Insbesondere der letzte Punkt ist unter Demokraten, Menschenrechtlern und Aktivisten höchst umstritten. Biden führt damit weiter, wofür er seinen Vorgänger im Wahlkampf scharf kritisiert hatte - dass Menschen, die auf dem Landweg in die USA kommen und Asyl suchen, wieder weggeschickt werden. Nur ein Drittel der Migranten waren im vergangenen Jahr Mexikaner. Julián Castro, der Minister für Wohnen und Stadtentwicklung unter Ex-Präsident Barack Obama und dessen Vize Biden war, warf dem Präsidenten vor, sein Versprechen gebrochen zu haben.
Trump hatte die Regelung schon einmal eingeführt, sie wurde aber gerichtlich gekippt. Klägerin war die Bürgerrechtsorganisation American Civil Liberties Union (ACLU), die auch bereits angedeutet hat, gegen die Änderung vorgehen zu wollen. "Präsident Biden hat eine neue Phase großen Leidens für Menschen eingeleitet, die bereits Gewalt und Verfolgung erfahren", teilte die ACLU mit. Der Mehrheit der Asylsuchenden werde damit illegal Schutz verwehrt: "Er bringt damit Trumps Job zu Ende, statt seine eigenen Wahlkampfversprechen zu erfüllen."
Lebensgefährlicher Dschungeltrip
Stück für Stück haben die USA in den vergangenen Jahren versucht, das Problem in die Herkunftsländer der Fliehenden auszulagern. Doch in den meisten lateinamerikanischen Ländern gibt es nur rudimentäre Asylsysteme. Zu den Migranten aus Zentralamerika kommen zudem immer mehr Menschen aus Südamerika bis an die US-Grenze. Im vergangenen Jahr waren es 250.000; Haitianer, Ecuadorianer und sogar Chinesen und Afghanen waren darunter. Die mussten sich durch den straßenlosen Darién Gap schlagen, einen lebensgefährlichen Streifen Urwald, der die Landbrücke zwischen Kolumbien und Panama bedeckt.

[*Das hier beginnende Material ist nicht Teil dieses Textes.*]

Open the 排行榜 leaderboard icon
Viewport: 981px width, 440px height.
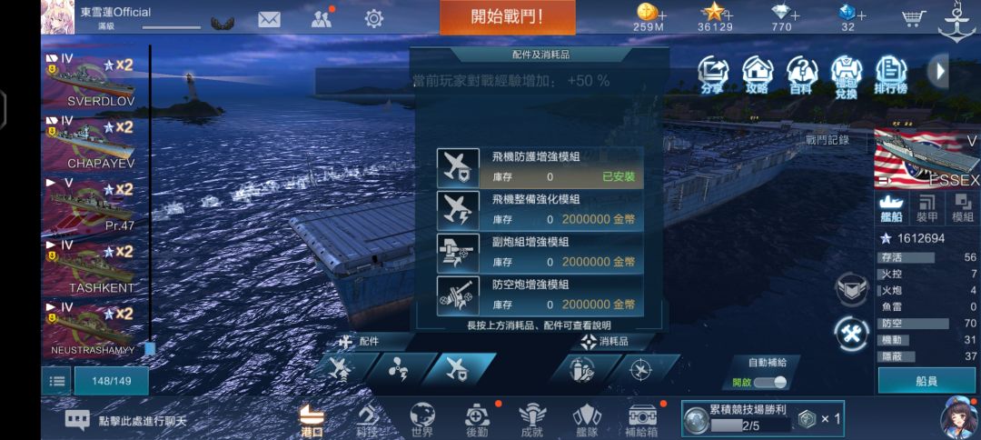[x=891, y=75]
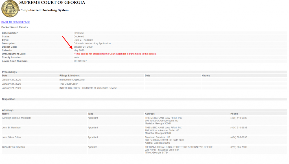Click the BACK TO SEARCH PAGE link

[x=16, y=22]
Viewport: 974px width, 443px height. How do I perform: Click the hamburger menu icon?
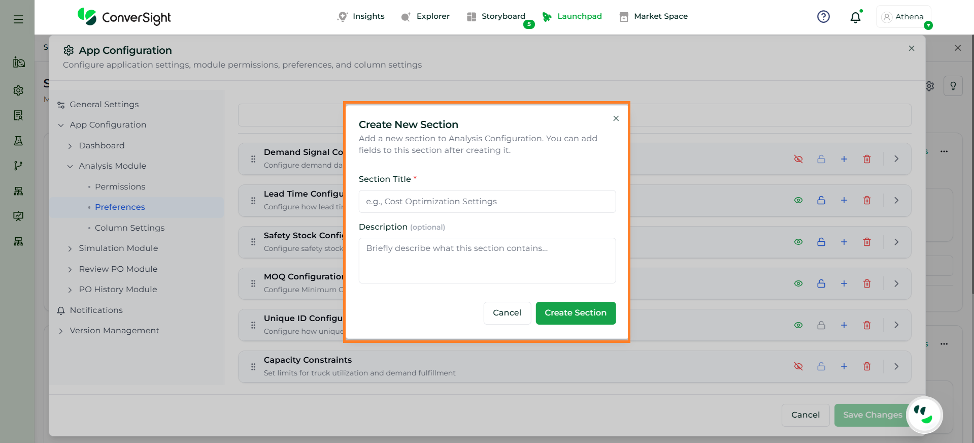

Dort sind versprengte ehemalige Guerilleros, Drogenschmuggler und Banditen unterwegs, ebenso tödliche Schlangen. Im aktuellen Jahr erwarten die zuständigen Stellen in Panama etwa 400.000 Menschen, die auf ihrer Seite nach einem tagelangen, lebensgefährlichen Trip aus dem Dschungel kommen. Ein großer Teil von ihnen wird weiterreisen und versuchen, in die USA zu gelangen. Dort wird Biden im kommenden Präsidentschaftswahlkampf auch daran gemessen werden, wie er mit den Migranten an der Südgrenze umgegangen ist.